§ TASK TO COMPLETE:
Return, word for word, the part of the material that opens with the line containing "You are a GUI" and runs through the end of the material. Leave the pictures out of your answer.

§ Items listed in a dataset:

....

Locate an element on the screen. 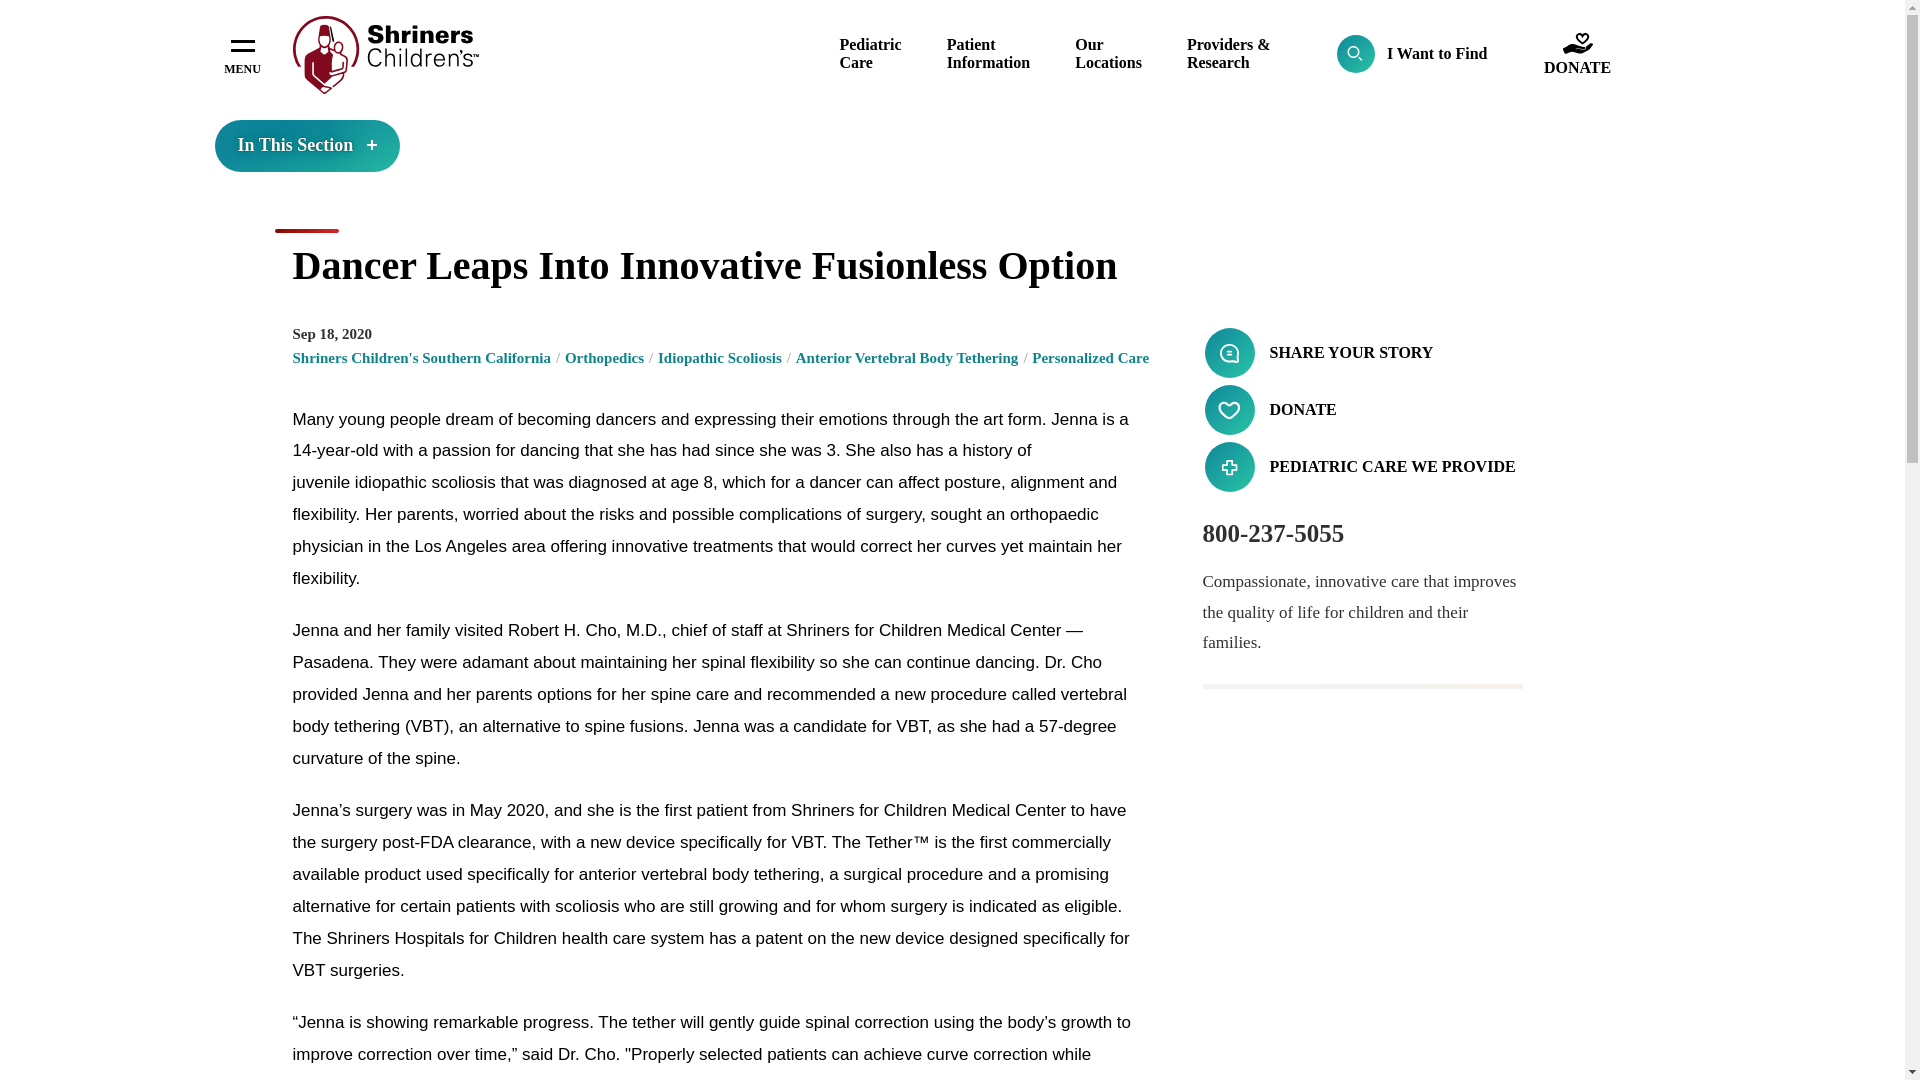 The image size is (1920, 1080). Our Locations is located at coordinates (1108, 53).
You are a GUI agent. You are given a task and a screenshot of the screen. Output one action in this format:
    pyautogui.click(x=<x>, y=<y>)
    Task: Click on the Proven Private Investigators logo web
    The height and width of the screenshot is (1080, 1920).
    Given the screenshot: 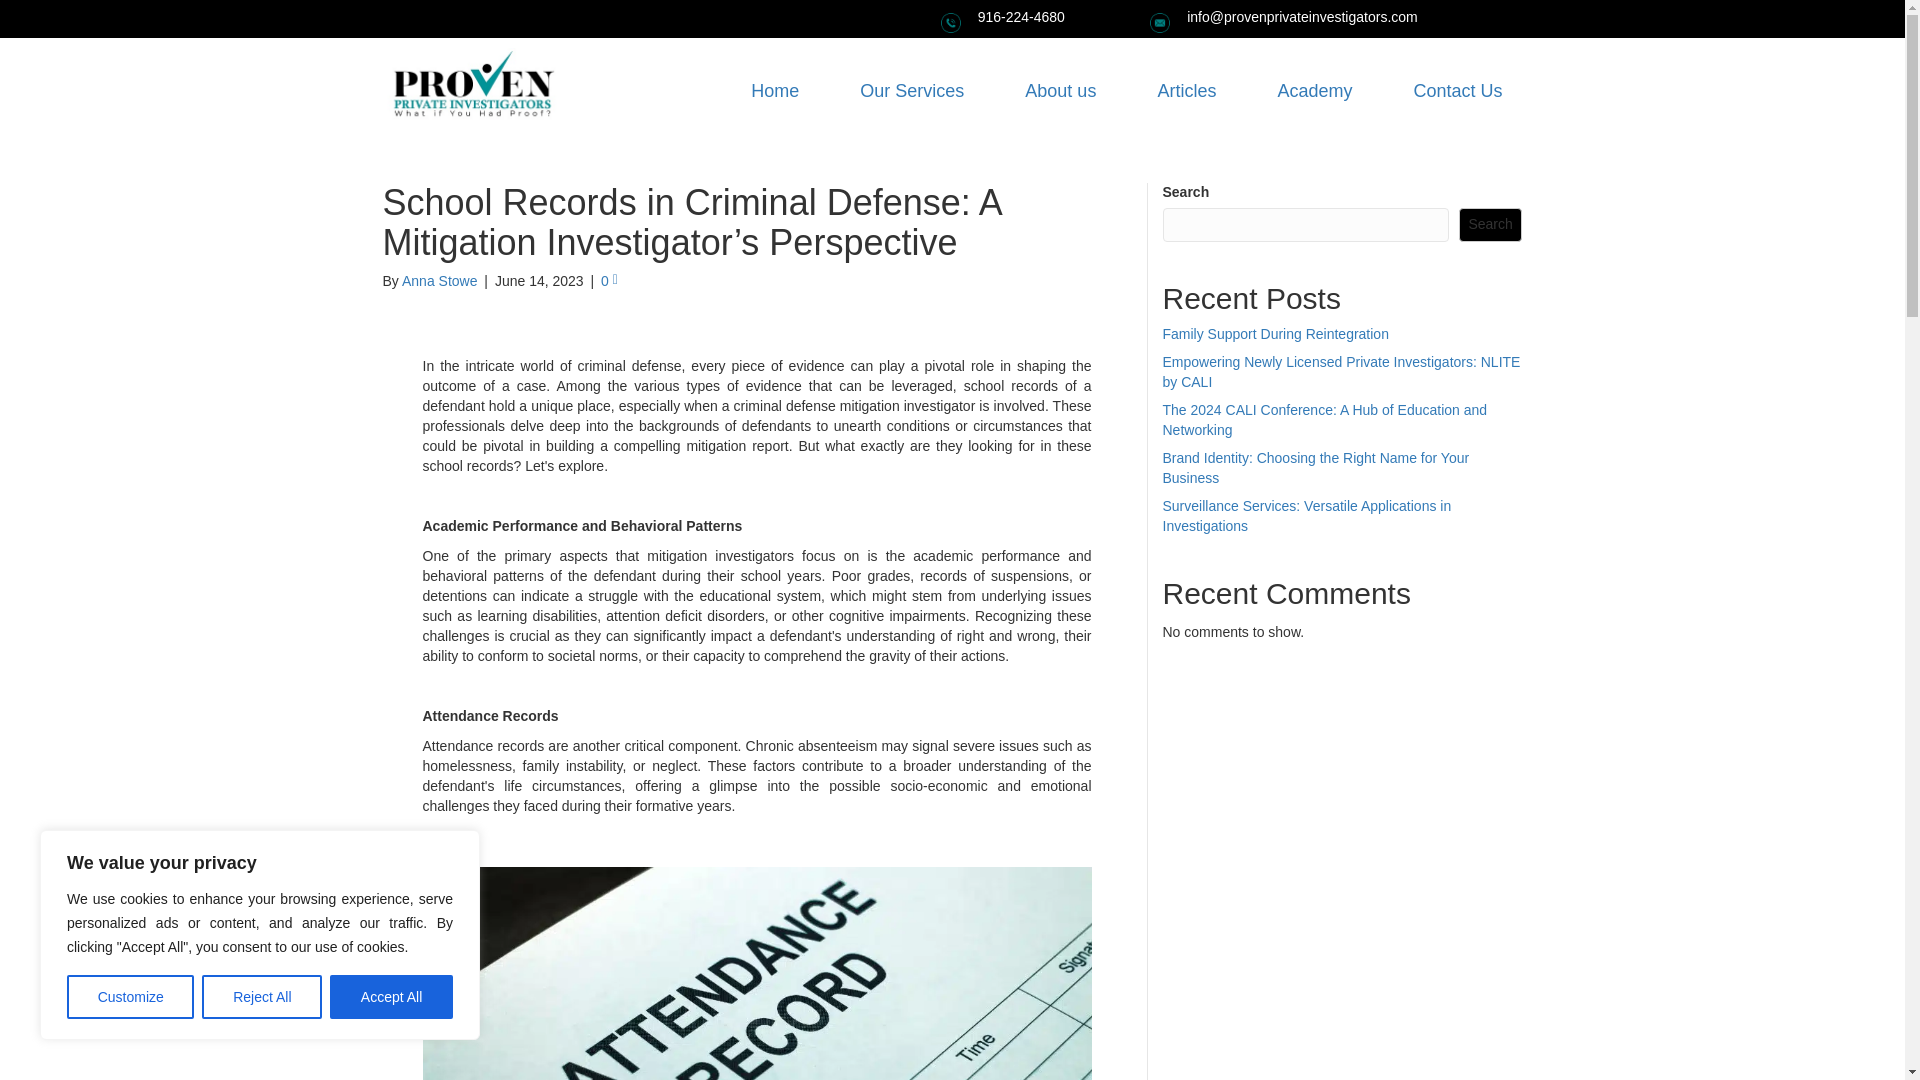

....

§ WRITTEN SOLUTION:
You are a GUI agent. You are given a task and a screenshot of the screen. Output one action in this format:
    pyautogui.click(x=<x>, y=<y>)
    Task: Click on the Proven Private Investigators logo web
    The height and width of the screenshot is (1080, 1920).
    Given the screenshot: 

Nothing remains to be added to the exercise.